Tarea
Escribe la continuación del texto sobre el sínodo de obispos dedicado a la familia, empezando justo después de su última oración.

Selección
★ ★ ★
Obispos de todo el mundo han estado reunidos hasta hoy en un sínodo sobre la familia que pasará a la Historia pese a ser sólo el preparatorio de una gran reunión programada para 2015. La Iglesia está cambiando, dicen algunos al hilo de los dimes y diretes de estos días. No le tengo miedo a esta expresión, porque no significa que la comunidad esté fantaseando mientras olvida su identidad sino que, fiel al encargo de su Señor, abre sus ventanas para que el olor de esta época concreta la empape de las preguntas y de los retos que verdaderamente ocupan a los hombres.
Entiendo que haya quien teme a este movimiento de profunda sanación comunitaria. Tiemblan aquellos que necesitan que los creyentes seamos la caverna oscura que perpetúa los prejuicios y los estereotipos más rancios. Así les resultaría más fácil vender la salvación laica de medias verdades.
Y también están inquietos, lo hemos padecido estos días, quienes se refugian en la letra escrita de la norma, poderoso escudo que les permite seguir sentados en la poltrona de la indolencia. Olvidan que los cristianos tenemos el encargo de que nos duela el dolor de nuestros semejantes.
★ ★ ★
Filas
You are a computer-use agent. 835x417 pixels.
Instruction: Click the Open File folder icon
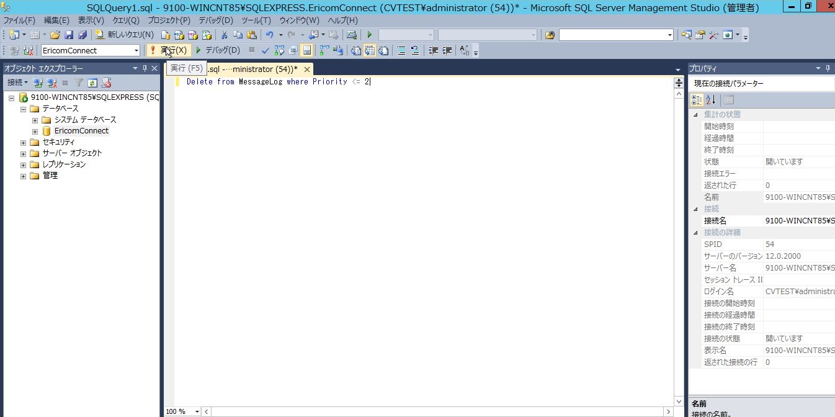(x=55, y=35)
★ ★ ★
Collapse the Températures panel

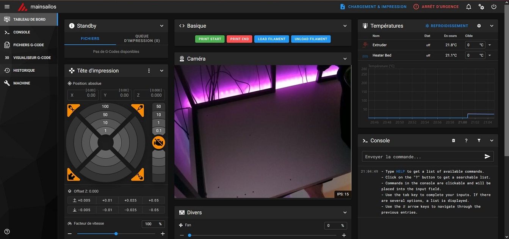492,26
★ ★ ★
Resultado
Por eso, hay quienes critican al papa por esta jornada de puertas abiertas a la verdad que ha convocado en Roma. “Es la hora más pesada para quien se encuentra de tú a tú con su propia soledad, en el crepúsculo de los sueños y de los proyectos rotos”, dijo Francisco al inaugurar esta deliberación sobre la familia.
Sin embargo, muchos de dentro y de fuera no entendieron la profundidad de sus intenciones y le han hecho el juego al mal intentado minar los frutos de una reflexión serena. Les espantó aquel “hablad claro” que pidió el papa a los obispos y que es también el grito de la sociedad a la Iglesia.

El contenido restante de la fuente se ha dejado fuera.